Something automated has to be present, at least on install, otherwise you risk performance degradation compared to a pure SIMD implementation. And then it is better (and cheaper) to just avoid GPU altogether.
Yes, SIMD can be the better performance choice sometimes. I think that many people will choose to do a SIMD implementation as a performance, correctness testing and portability baseline regardless of the accelerator possibilities.
A good example of where the automated/simple approach was not good enough is CUB (CUDA unbound), a high performance CUDA library found here https://github.com/NVIDIA/cub/tree/main/cub
I'd recommend taking a look at the specializations that occur in CUB in the name of performance.
I am sure you are right, but I didn't find anything special when I browsed through the repo?
The key thing to note is how much effort the authors put into specialization wrt the HW x SW cross product. There are entire subdirectories devoted to specialization.
At least some of this complexity, this programming burden, can be factored out with better language support.
If you can achieve your performance objectives with automated or hinted solutions, great! But what if you can't?
Well, my gut instinct is that if you want maximal performance for a specific GPU then you would be better off using Metal/Vulkan/etc directly?

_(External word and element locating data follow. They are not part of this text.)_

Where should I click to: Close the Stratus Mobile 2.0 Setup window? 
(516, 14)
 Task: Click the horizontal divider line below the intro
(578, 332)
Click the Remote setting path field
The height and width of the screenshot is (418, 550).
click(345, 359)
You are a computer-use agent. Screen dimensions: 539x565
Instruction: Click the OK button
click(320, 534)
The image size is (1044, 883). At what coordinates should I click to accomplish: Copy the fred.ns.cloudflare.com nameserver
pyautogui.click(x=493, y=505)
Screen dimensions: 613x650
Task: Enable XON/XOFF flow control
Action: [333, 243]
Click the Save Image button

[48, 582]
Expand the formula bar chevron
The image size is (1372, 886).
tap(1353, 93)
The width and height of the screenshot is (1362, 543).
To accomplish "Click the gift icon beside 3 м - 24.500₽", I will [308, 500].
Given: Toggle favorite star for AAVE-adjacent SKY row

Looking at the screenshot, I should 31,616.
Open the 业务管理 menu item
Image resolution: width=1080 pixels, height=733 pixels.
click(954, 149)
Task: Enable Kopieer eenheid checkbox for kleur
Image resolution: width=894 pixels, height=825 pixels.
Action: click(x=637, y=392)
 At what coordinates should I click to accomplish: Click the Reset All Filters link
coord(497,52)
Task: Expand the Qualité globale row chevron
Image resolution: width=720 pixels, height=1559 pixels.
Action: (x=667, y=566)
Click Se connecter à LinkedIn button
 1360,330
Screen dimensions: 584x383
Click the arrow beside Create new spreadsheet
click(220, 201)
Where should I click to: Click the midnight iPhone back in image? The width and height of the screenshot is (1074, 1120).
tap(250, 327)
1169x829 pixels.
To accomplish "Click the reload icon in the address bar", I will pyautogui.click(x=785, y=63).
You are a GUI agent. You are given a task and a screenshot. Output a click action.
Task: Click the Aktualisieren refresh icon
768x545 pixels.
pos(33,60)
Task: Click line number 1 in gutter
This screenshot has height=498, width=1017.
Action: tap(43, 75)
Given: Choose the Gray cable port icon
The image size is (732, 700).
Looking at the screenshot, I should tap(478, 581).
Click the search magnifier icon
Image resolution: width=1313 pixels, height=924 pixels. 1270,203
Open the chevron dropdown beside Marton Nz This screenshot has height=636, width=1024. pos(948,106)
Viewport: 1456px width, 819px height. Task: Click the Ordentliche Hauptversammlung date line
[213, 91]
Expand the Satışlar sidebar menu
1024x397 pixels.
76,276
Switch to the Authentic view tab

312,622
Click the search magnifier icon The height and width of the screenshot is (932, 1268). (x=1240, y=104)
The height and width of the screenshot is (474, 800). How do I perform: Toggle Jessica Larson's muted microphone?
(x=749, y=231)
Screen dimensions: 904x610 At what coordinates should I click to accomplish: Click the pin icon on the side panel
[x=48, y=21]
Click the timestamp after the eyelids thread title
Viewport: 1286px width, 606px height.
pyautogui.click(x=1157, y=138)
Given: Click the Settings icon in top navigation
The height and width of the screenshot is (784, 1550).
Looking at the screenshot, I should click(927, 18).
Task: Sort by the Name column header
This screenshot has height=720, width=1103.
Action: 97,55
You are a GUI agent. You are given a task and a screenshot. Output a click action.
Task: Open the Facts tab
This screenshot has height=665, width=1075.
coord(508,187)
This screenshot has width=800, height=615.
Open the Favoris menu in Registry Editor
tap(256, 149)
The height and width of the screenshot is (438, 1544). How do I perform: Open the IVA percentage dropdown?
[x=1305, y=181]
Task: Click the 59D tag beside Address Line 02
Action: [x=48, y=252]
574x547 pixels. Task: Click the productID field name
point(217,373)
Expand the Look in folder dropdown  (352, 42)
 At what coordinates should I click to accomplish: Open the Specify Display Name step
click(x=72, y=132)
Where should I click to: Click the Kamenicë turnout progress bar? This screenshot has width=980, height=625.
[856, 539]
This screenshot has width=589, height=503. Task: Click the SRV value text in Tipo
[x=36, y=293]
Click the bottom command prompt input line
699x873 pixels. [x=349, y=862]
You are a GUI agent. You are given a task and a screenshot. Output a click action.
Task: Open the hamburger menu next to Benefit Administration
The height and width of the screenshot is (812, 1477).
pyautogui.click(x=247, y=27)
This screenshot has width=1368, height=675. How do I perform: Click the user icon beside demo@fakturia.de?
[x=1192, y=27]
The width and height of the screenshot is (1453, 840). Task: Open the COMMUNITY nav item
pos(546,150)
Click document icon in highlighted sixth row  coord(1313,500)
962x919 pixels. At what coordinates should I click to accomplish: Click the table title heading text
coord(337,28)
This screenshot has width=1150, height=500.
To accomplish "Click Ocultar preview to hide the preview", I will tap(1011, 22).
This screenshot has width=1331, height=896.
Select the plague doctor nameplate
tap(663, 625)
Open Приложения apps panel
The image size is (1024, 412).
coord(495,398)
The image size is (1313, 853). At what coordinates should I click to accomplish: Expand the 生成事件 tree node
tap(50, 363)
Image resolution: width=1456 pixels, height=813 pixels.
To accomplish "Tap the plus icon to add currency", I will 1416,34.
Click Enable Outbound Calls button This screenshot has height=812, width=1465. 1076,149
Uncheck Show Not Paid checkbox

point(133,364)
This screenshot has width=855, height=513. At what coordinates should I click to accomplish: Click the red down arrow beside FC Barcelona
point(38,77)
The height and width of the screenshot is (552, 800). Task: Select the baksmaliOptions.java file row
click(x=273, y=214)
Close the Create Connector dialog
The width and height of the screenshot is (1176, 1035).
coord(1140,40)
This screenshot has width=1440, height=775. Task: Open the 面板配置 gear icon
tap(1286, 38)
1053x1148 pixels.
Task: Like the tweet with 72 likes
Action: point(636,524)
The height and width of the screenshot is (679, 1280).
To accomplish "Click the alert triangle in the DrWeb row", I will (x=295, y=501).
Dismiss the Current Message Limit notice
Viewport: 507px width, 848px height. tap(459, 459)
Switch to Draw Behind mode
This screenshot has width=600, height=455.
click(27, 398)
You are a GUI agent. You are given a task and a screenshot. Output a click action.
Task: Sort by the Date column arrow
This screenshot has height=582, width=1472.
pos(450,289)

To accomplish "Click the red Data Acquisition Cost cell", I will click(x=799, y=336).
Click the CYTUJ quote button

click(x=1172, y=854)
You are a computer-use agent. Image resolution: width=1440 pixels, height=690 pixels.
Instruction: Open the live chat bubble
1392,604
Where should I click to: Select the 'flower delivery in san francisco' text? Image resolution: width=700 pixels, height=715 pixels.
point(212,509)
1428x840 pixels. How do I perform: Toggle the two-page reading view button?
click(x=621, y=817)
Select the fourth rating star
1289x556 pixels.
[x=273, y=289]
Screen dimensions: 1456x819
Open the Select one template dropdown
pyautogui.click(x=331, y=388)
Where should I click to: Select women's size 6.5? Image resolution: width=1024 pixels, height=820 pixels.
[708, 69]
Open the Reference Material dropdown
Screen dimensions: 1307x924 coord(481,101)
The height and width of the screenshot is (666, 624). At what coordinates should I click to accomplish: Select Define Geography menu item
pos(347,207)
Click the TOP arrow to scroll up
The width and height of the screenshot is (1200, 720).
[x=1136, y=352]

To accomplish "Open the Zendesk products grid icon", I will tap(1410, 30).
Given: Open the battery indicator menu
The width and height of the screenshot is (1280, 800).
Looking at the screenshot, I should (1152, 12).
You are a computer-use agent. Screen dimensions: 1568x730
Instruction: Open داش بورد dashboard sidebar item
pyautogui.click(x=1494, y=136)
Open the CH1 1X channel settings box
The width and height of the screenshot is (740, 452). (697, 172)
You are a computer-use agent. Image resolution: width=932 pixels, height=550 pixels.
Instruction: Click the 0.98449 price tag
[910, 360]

That's what seems reasonable, yes, but fortunately I don't think it's correct. By analogy, you can get maximum performance from assembly level programming, if you have all the compiler back-end knowledge in your head, but if your language allows you to communicate all relevant information (mainly dependencies and operand localities but also "intrinsics") then the compiler can do at least as well as the assembly level programmer. Add language support for inline and factored specialization and the lower level alternatives become even less attractive.
But I have no experience with that as it is quite time consuming to go that route. Right now basic SIMD is time consuming enough… (but OK)
Indeed. I'm currently working on the SIMD variant of something I partially prototyped earlier on a 2080 and it has been slow going compared to either that GPU implementation or the scalar/serial variant.
There are some very nice assists from D for SIMD programming: the __vector typing, __vector arithmetic, unaligned vector loads/stores via static array operations, static foreach to enable portable expression of single-instruction SIMD functions like min, max, select, various shuffles, masks, ... but, yes, SIMD programming is definitely a slog compared to either scalar or SIMT GPU programming.